In the depths of the cosmos Nature and Destiny meet to guide the valiant souls into the heavens. The god Mercurio tells them that, by Giove's command, Calisto should be admitted into the firmament as an eternal constellation of stars
After having burnt the Earth for its evils, Giove, accompanied by trusted Mercurio, surveys the planet to restore it. Suddenly Giove is captivated by the appearance of the nymph Calisto, who desperately seeks water in the charred forest. Mercurio warns Giove that she is a member of Diana's band of warrior-nymphs, sworn to spurn love and remain virgins; but Giove ignores Mercurio, appearing to Calisto and making a spring erupt before her. At first full of joy and wonder, she then turns defiant and flees upon learning that he is the God of gods, and that he seeks to woo her. Left alone Mercurio suggests a plot to disguise Giove as Diana and in that way seduce Calisto. When she returns to find what appears to be her goddess, she is indeed pliable to love's advances; and as the giddy lovers run off, Mercurio muses on the value of deceit.
Endimione, a star-gazing mortal, has fallen in love with the moon, which is personified in the form of the huntress-goddess Diana, who secretly feels the same. Meeting each other in the newly restored woods, they hint at their feelings, but Diana's chief warrior-nymph Linfea spurns the suitor’s advances, and Diana too must pretend to castigate Endimione. At the same time Calisto appears, fresh from the joys of physical love. Mistaking the real Diana for the fake one, she seeks to rekindle their flame. In this way she reveals how she broke her vow of chastity, and Diana expels her unkindly from the forest. Left alone, Linfea confides that she too wonders at the nature of love and is torn between her virgin pride and her insatiable libido. Just then the half-goat boy Satirino appears and takes a fancy to the warrior-nymph who, repulsed by his goat-like appearance, rejects him. He swears revenge.

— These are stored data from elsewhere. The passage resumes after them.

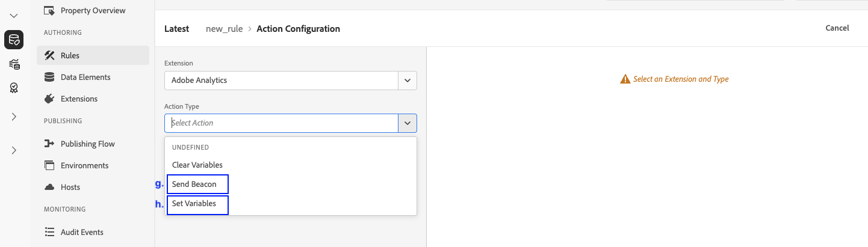Choose Clear Variables from action list
868x247 pixels.
coord(197,165)
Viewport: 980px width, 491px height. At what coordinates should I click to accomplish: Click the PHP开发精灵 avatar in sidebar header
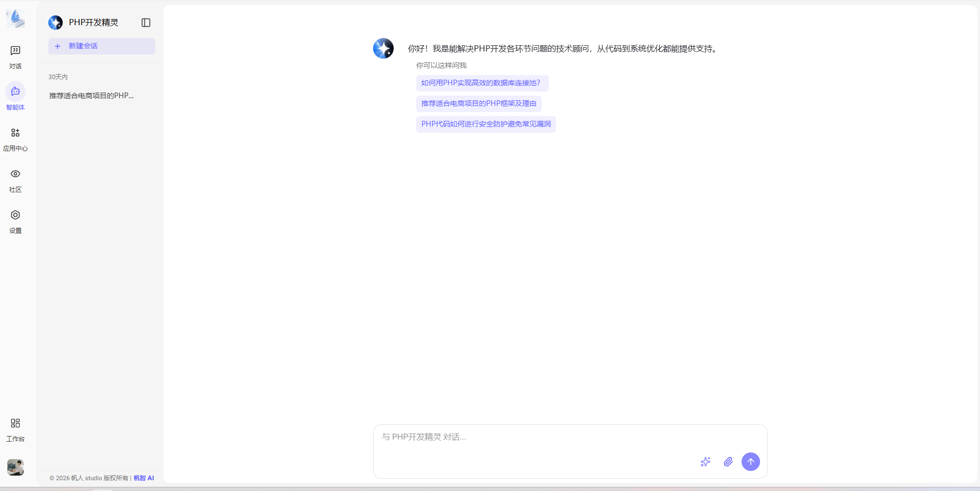click(x=56, y=23)
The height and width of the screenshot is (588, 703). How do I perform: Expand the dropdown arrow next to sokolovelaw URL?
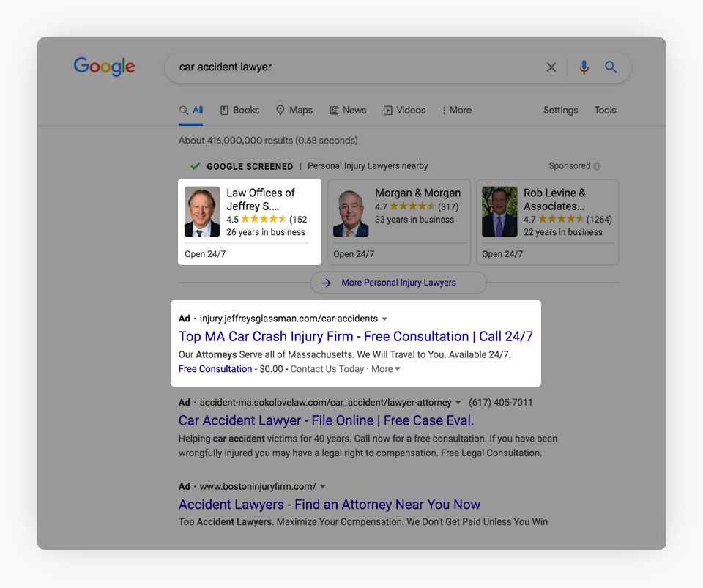pos(458,403)
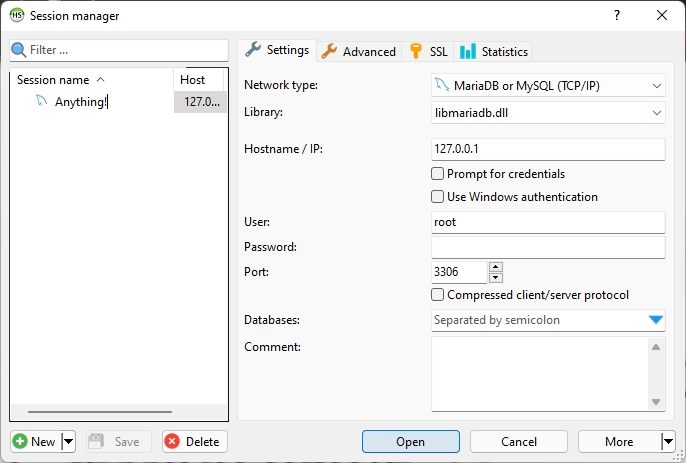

Pane, god of the goats and the woods, wanders the forest looking for relief for his broken heart. He himself is also in love with Diana but she, claiming modesty, rejects his advances. His cries and howls echo through the forest until Satirino and his sidekick Silvano put the weary and depressed god to rest as night falls over the forest.
In the dark of night Endimione has climbed a mountain peak to be near the moon he loves so much. Just before Diana rises in the sky in her silver moonlight glory, he falls asleep. She looks down upon him as he dreams of holding her in his arms, and she cannot pull herself away. Upon awakening Endimione learns that she loves him as well, but before they can celebrate their mutual attraction, Diana leaves and he is left only with the beautiful memory of their chaste night together. Unfortunately, Satirino was also on the mountaintop spying on them, and swears to tell Pane of Diana's unchaste love and of this mortal paramour.

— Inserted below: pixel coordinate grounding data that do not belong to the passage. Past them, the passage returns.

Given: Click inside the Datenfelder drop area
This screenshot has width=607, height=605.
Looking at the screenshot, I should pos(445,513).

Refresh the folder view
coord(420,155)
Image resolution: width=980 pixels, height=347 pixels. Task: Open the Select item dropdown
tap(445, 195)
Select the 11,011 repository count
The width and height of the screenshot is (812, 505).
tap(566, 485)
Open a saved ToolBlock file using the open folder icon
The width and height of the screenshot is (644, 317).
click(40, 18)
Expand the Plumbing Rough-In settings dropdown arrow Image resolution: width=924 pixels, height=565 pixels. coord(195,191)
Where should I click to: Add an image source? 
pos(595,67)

Giunone, the wife of Giove has heard rumors that her husband is using deceit to seduce a young nymph. No sooner has she come to find him that she meets Calisto herself, who wanders lost and dejected. Giunone immediately understands the situation; but though she tries to tell Calisto, when Giove appears dressed once more as Diana, the young nymph falls for his ruse again. Giunone feigns ignorance and approaches Giove/Diana, questioning her as to what she is doing in the woods and why she is accompanied by Mercurio, the god of lies. It’s clear through her thinly veiled threats and innuendos that she is onto Giove, and when she leaves he is left both infuriated and terrified. Unfortunately for him, Endimione also mistakes him for the real Diana, and seeks finally to embrace his beloved. At the same time Pane and Silvano arrive, led by Satirino. Mercurio and Giove make a quick escape, giving over Endimione to the hands of the angry and violent Pane.
Just before running after them, Satirino spies Linfea. Linfea sings decidedly of her desire to find a husband. This time the young Satirino makes no proposals but tries to take her by force.
In the darkest and most terrifying part of the forest Calisto waits with great anxiety for her goddess to appear. Giunone, however, finds her first, and riddled with jealousy transforms the innocent nymph into a bear-like beast, before releasing her twin Furies to torment her. Giove and Mercurio chase after them, repentant of their rash and thoughtless behaviour, finally destroying the Furies and promising Calisto that at the end of her life she will rise up to be a constellation in the heavens.
Pane, Silvano and Satirino torment Endimione, deciding not to kill him but to make him live forever tied to a tree. The real Diana appears, chasing off the rude goat-gods, and finally admitting openly her love for Endimione. They decide to consummate their love with a single kiss before living forevermore in chaste admiration of each other from afar.
At the end of time the celestial choir gathers, and welcomes Calisto into the firmament, made eternal as stars in the night sky.